I sleep sandwiched between two goldens every night. I haven't noticed any ill effects. Though it has made me late for work more than once because it felt so good.


----------



## Pudden (Dec 28, 2008)

you're far more likely to catch a bug from your kids or spouse. So maybe you should crate them at night.


----------



## crayola_sky (Jan 18, 2011)

HAHA! 
i'll bet.. ATM..mines opposite..because hte kitten (and poor other cat who used to love sleeping in my room..but has never complaind otherwise) are not aloud to sleep in there untill kitten is ...calmed down.. he hears my alarm go off and dare i push snooze.. 'meow meow meow meow meow'...haha hes my second alarm
unfortunatly ...he dosnt yet know time..and will often be set to 2...4..5...am..i bought ear plugs..which are his FAVORITE toy..and will sneek any chance he gets..*shakes head*


----------



## crayola_sky (Jan 18, 2011)

Pudden said:


> you're far more likely to catch a bug from your kids or spouse.
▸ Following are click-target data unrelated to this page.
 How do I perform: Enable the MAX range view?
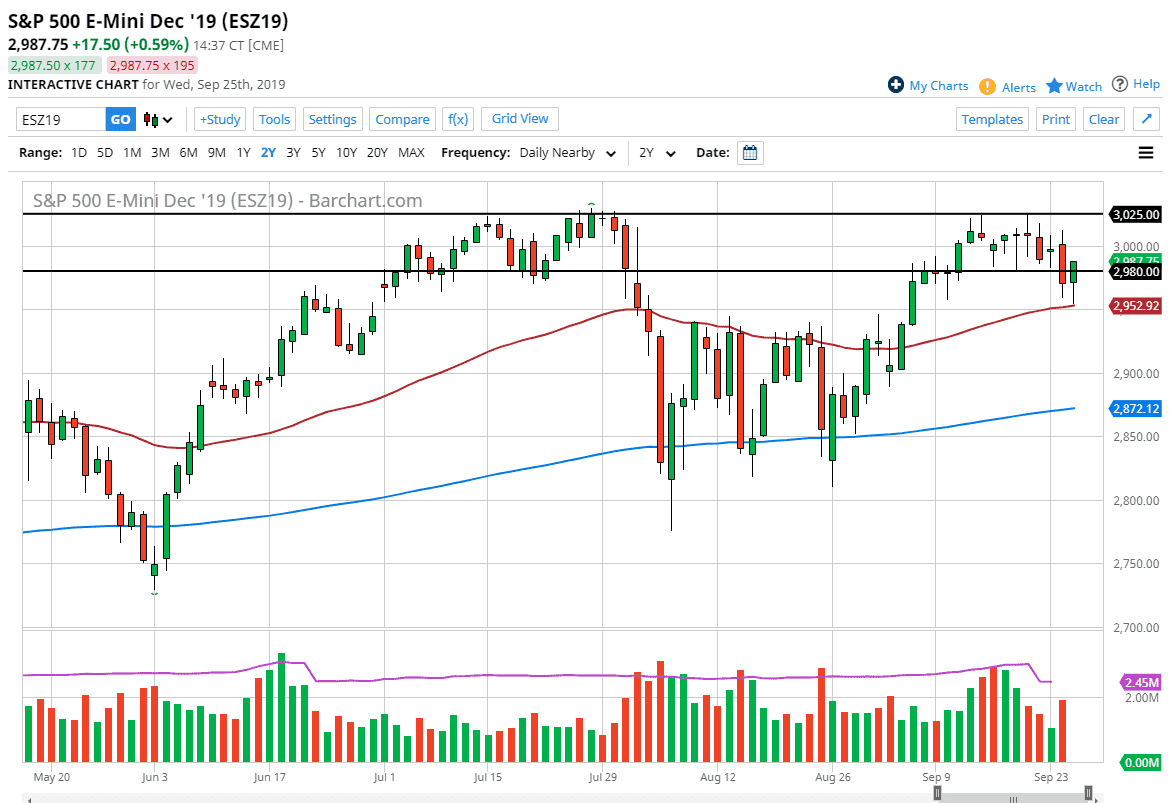411,153
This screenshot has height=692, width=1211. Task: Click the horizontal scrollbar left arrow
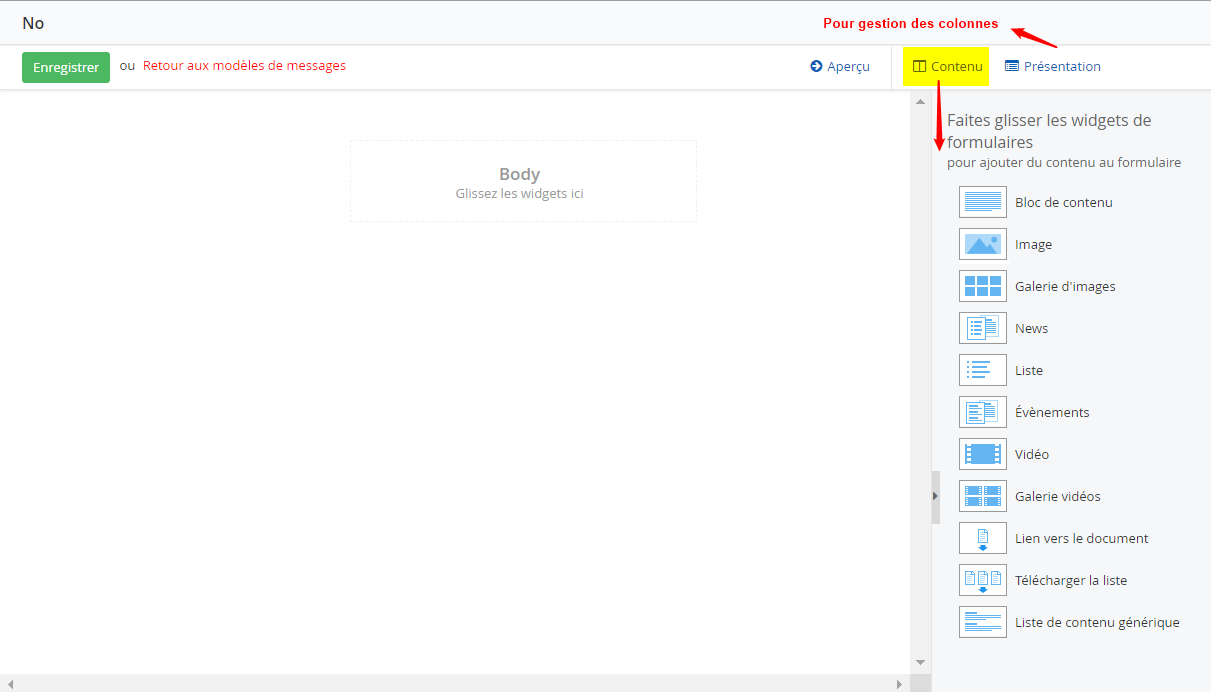[10, 685]
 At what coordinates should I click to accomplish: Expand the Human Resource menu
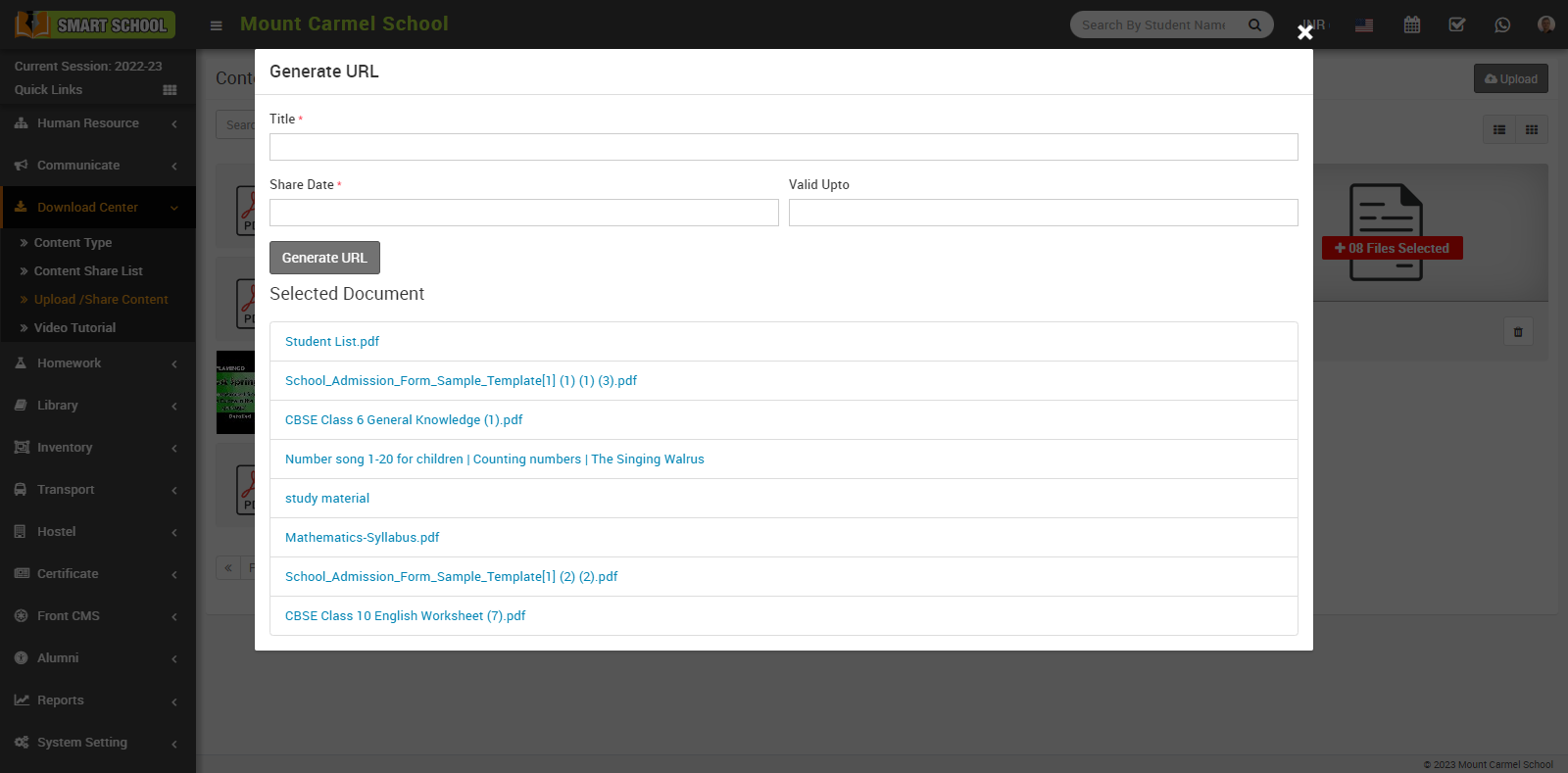88,123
So maybe you should crate them at night.




lmao!!!


I work in a toddler center...seriously..if im gonna get sick..its gonna be from one of my 12 two year olds i work with everyday..snotty nose..caugh directly in your face..its not gonna be from sharein my bed with a snuggly animal


----------



## County JR (Sep 26, 2010)

Someone in this household doesn't care what the article says.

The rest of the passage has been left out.